▸ ABOUT THIS EXERCISE
Filter the records below down to lines containing "computer".

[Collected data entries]

########

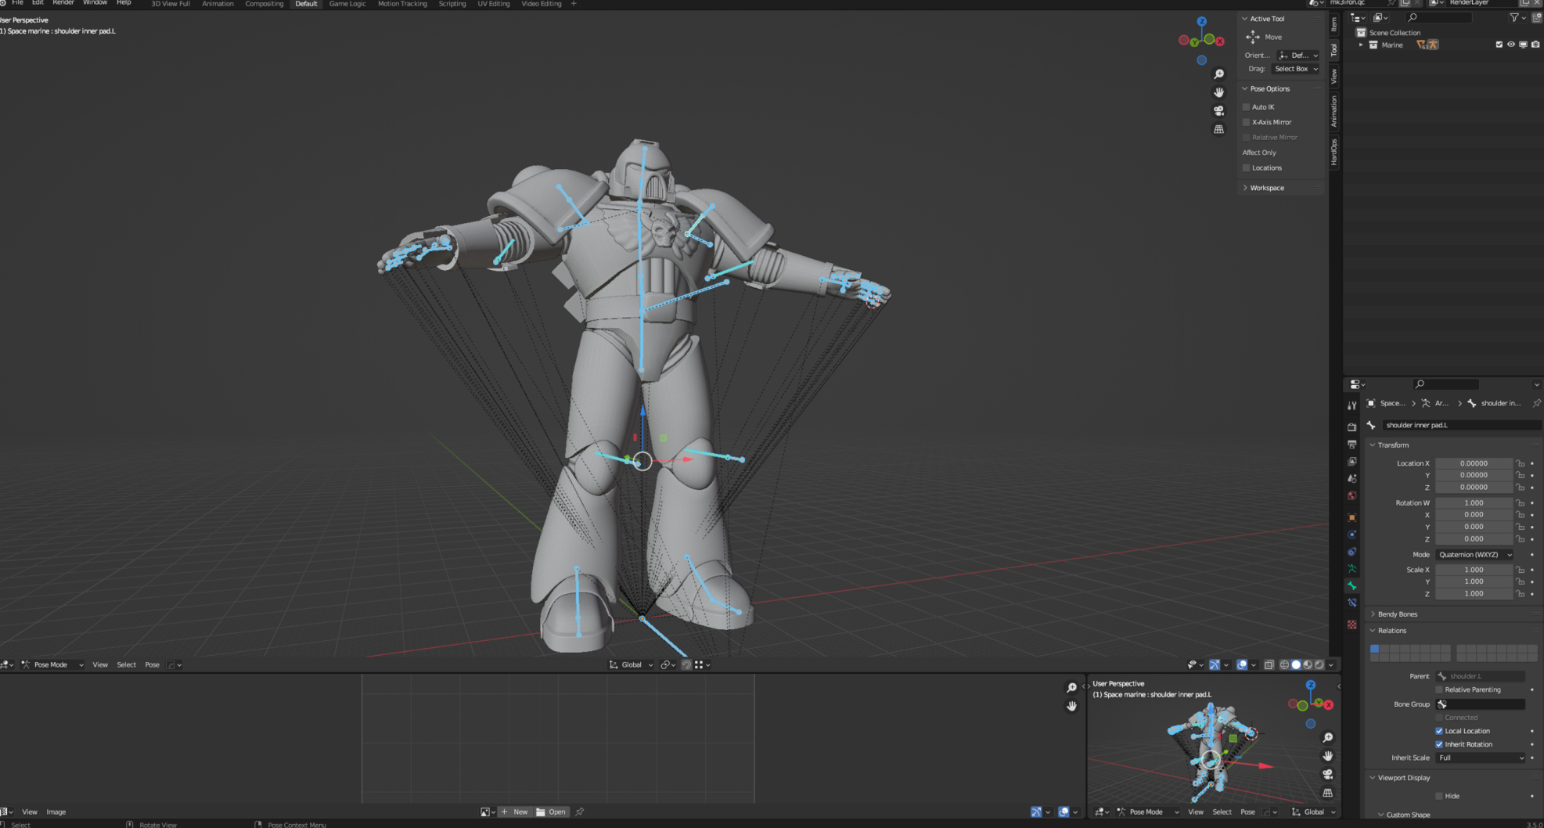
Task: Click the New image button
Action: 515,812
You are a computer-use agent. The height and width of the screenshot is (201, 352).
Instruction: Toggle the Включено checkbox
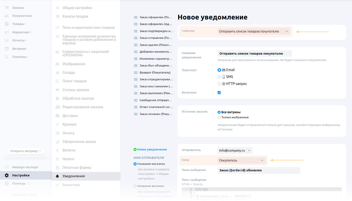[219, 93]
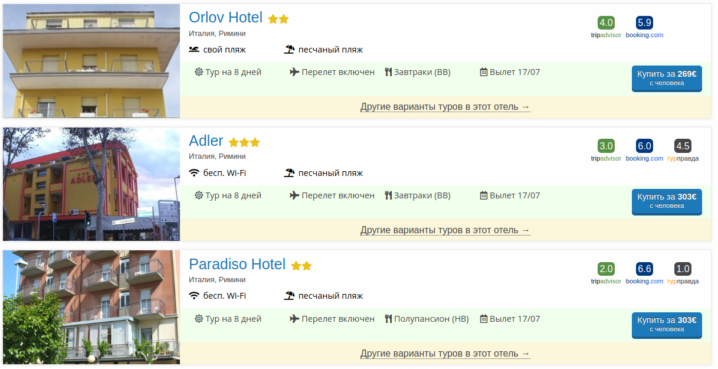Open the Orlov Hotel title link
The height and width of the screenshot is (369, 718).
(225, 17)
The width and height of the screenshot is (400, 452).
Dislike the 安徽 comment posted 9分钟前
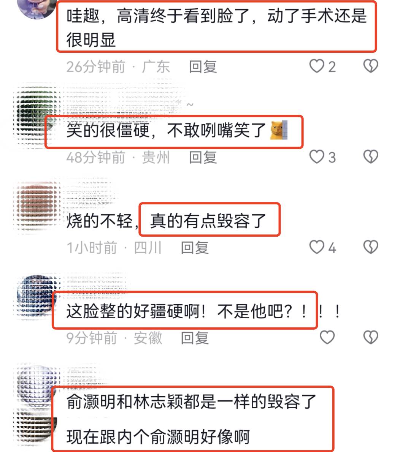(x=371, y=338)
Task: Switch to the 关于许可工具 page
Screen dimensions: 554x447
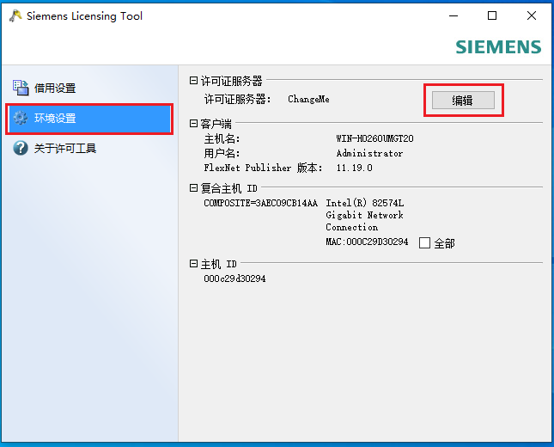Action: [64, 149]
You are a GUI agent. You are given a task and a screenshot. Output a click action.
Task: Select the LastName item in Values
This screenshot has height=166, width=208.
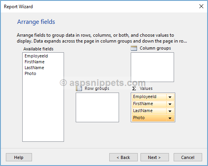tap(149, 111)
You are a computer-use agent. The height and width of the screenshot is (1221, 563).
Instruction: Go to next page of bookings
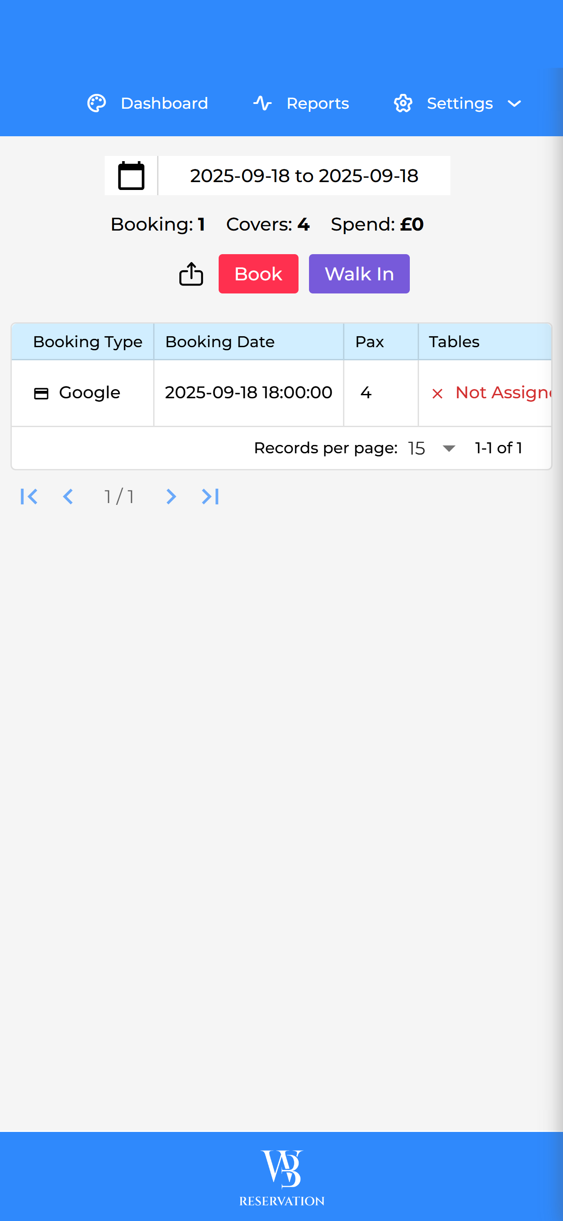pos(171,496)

########

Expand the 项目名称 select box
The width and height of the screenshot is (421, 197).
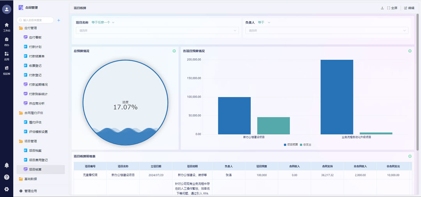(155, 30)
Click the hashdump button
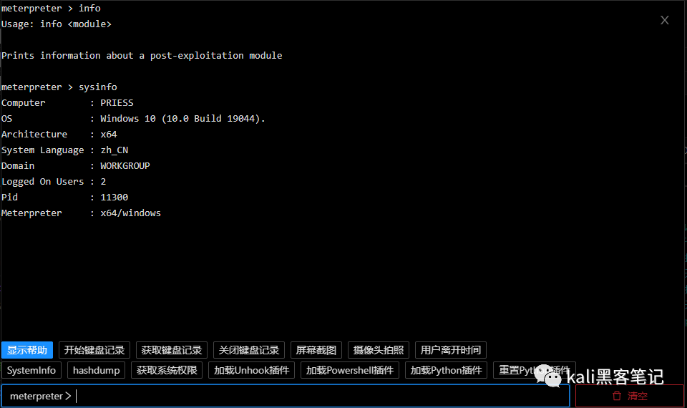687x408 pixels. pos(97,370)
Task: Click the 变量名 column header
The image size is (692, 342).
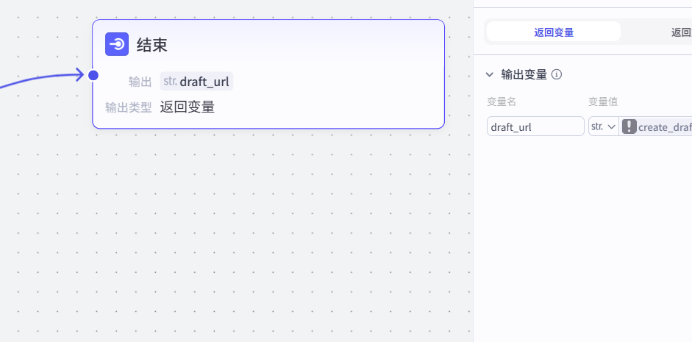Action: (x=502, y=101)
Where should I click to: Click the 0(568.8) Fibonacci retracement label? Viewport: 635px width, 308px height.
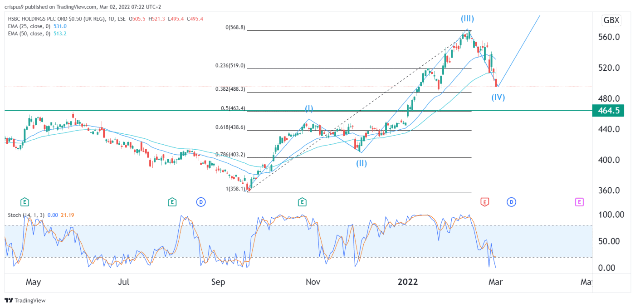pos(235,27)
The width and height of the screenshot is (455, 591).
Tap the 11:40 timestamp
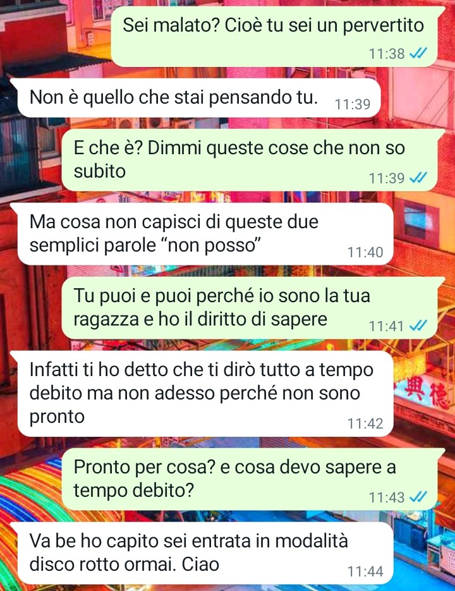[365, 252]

########

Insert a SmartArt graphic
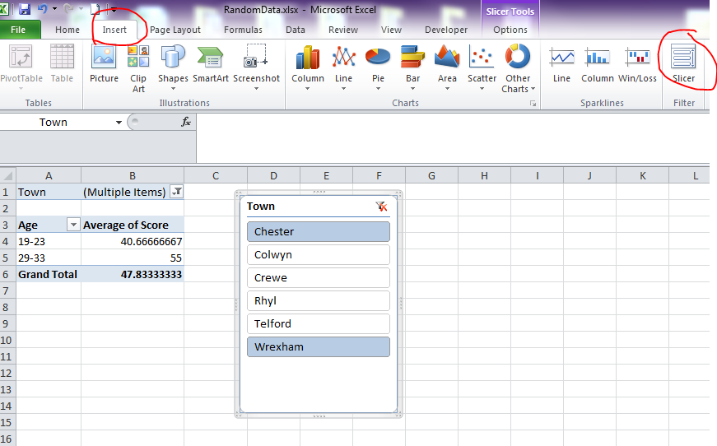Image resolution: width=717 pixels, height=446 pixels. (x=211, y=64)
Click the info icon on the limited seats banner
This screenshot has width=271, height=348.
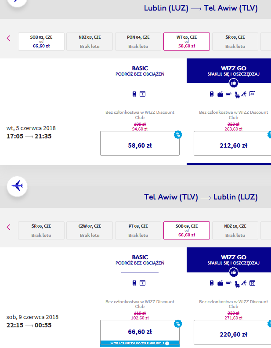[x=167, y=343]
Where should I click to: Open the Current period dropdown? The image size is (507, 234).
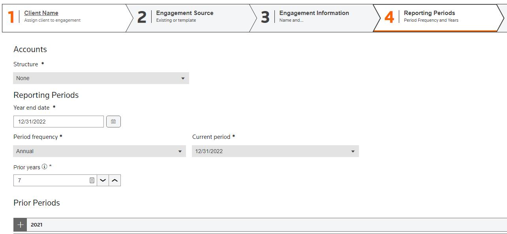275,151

########

▸ EXERCISE RESULT
You are a computer-use agent. The height and width of the screenshot is (201, 352).
You are a computer-use agent. The height and width of the screenshot is (1221, 563).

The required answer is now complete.